ETL Tool vendors across the board have always been at the cutting edge of BI needs. They are also constantly looking for feedback or “demands” from their customer base. Regular updates / upgrades incorporating these suggestions, along with backward compatibility, ensure continuity for business processes without the need for extensive retooling or relearning for technical and subject matter experts.
ETL tools have generally recognized the need for businesses to connect to HDFS and process Big Data. They are now providing the necessary components to do this within the development environment that developers are familiar with.
The self-documenting nature of tool-based ETL, over script-based Big Data ELT, leads to better or improved ramp up times for new developers. This fits in well with Human Resourcing Needs where the Hadoop framework still has to achieve a maturity level to be supported by a large pool of developers. As far as learning curves go, developers respond better to visual aids over extensive scripting. Their experience in training warehouse solution specialists has indicated a significantly better throughput with tool based ETL.

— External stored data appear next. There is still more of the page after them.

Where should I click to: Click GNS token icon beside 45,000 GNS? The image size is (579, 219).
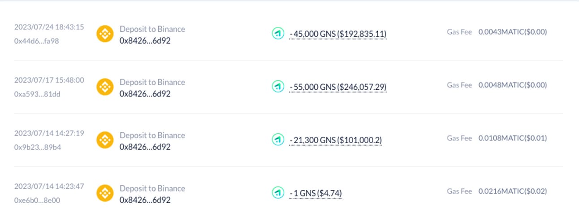pyautogui.click(x=278, y=34)
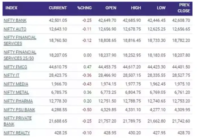This screenshot has width=198, height=139.
Task: Open NIFTY PRIVATE BANK index
Action: [x=18, y=121]
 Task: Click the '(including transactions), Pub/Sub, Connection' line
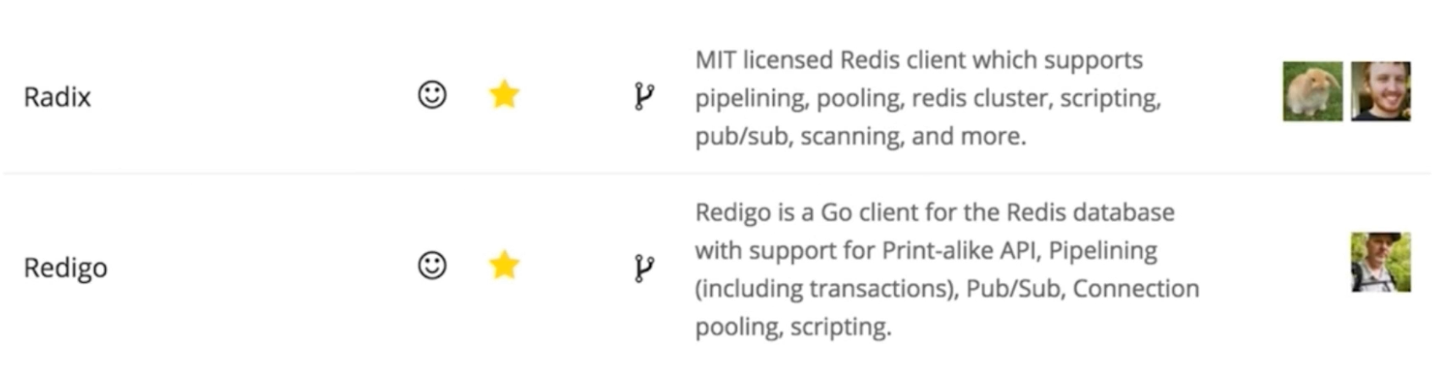click(x=947, y=289)
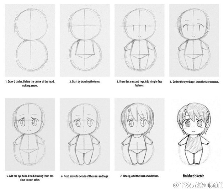Viewport: 224px width, 190px height.
Task: Click the "finished sketch" label
Action: tap(194, 176)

Let me take a leap of faith here and say Metadata Management is better with certain tools. Sure the NameNode does know where the data lies – but as far as a business analyst looking for Data Lineage or a batch support analyst looking for CDC, the GUI nature of tools creates a distinct edge in favor of tool based ETL.
Business rules management
A few ETL tools provide value added products to the base ETL suite that enable business analysts, data modelers or even end business users to effectively build the rules that govern how raw data is processed. The immediate and measurable effect this has is primarily seen in the high availability and quality of data. The ability to define and apply rules using the same tools that an ETL developer uses, provides for an effective collaborative medium for a project team. This becomes even more important when a BI requirement is run in an agile war room scenario.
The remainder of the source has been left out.